[TASK INPUTS Boundary: Start]

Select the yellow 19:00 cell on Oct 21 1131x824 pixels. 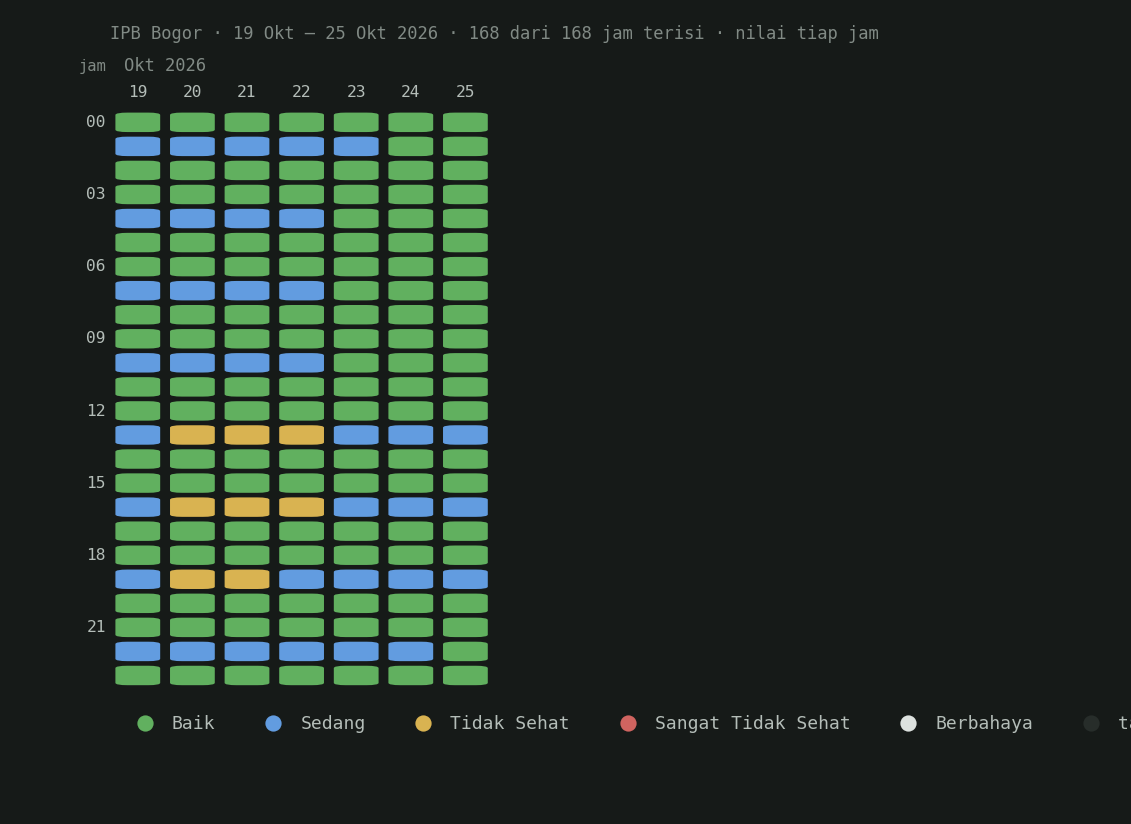247,579
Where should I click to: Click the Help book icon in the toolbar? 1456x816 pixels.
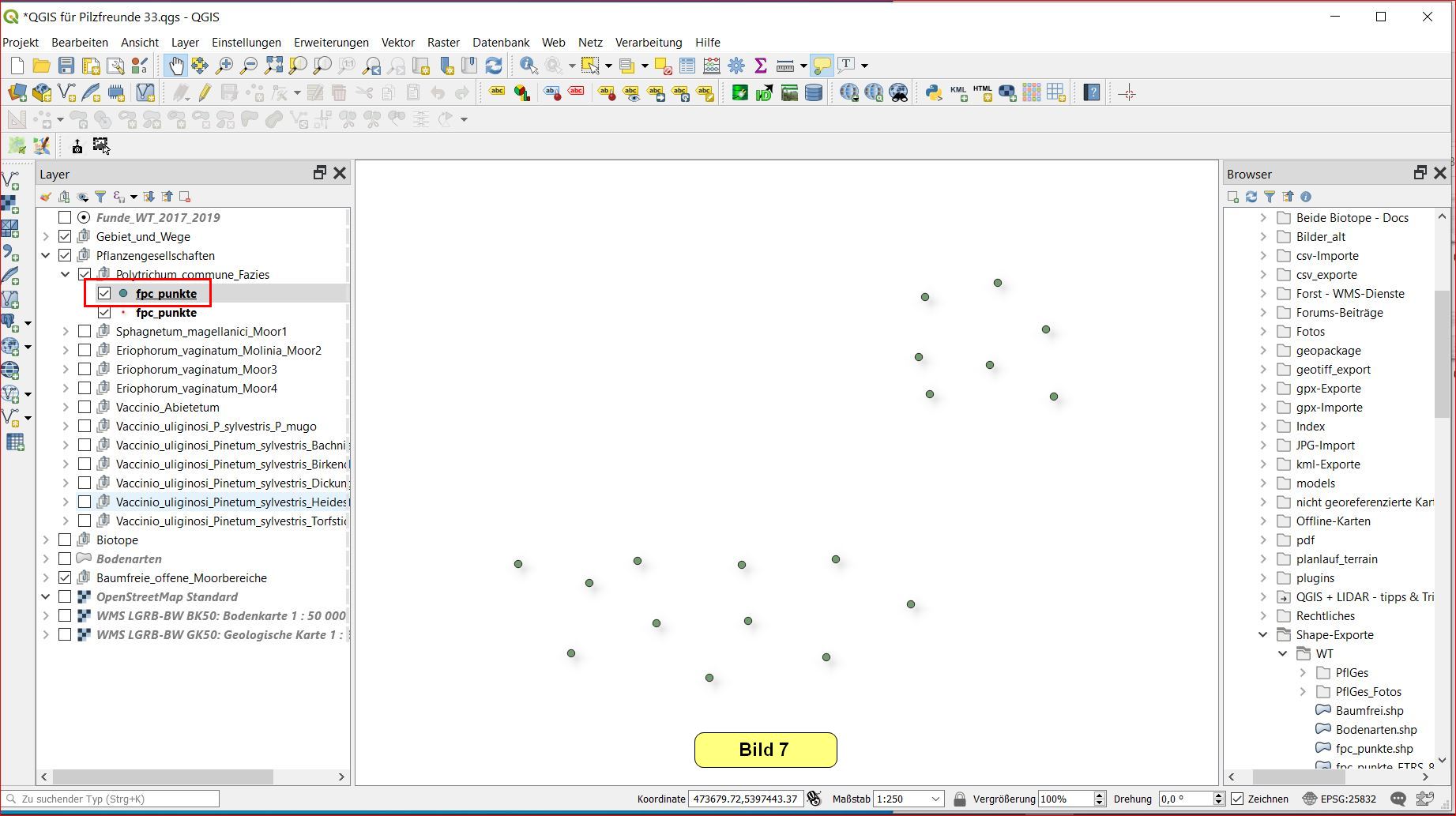tap(1092, 93)
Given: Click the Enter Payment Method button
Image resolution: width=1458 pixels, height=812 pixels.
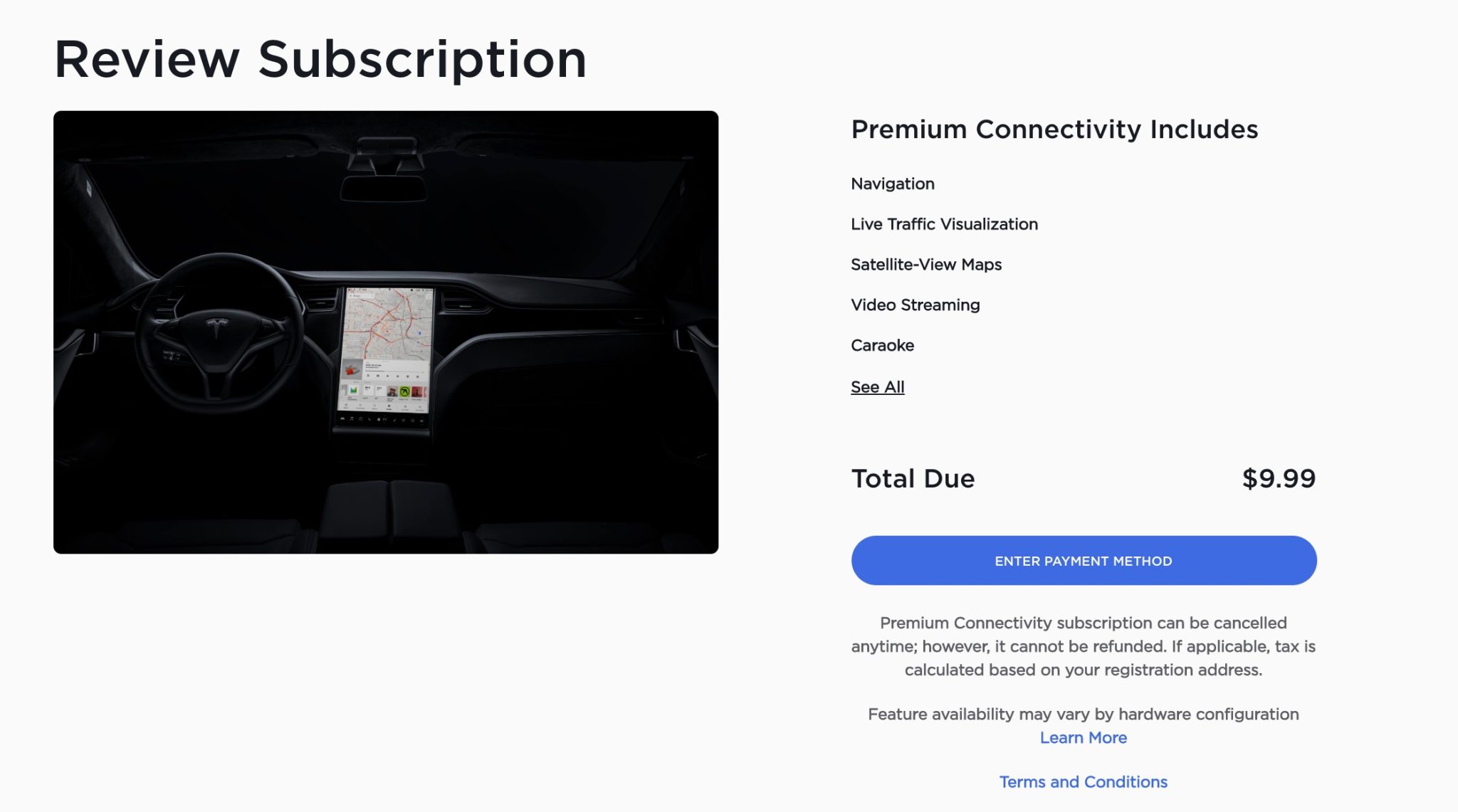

[TASK INPUTS Boundary: End]

• [EXERCISE GOAL]:
Your answer should consist solely of the lines from the one with "Given: Click the Enter Payment Method button" through the last line of the entries, restated word for word, with the pictures omitted.

• [COMPLETED EXERCISE]:
Given: Click the Enter Payment Method button
Image resolution: width=1458 pixels, height=812 pixels.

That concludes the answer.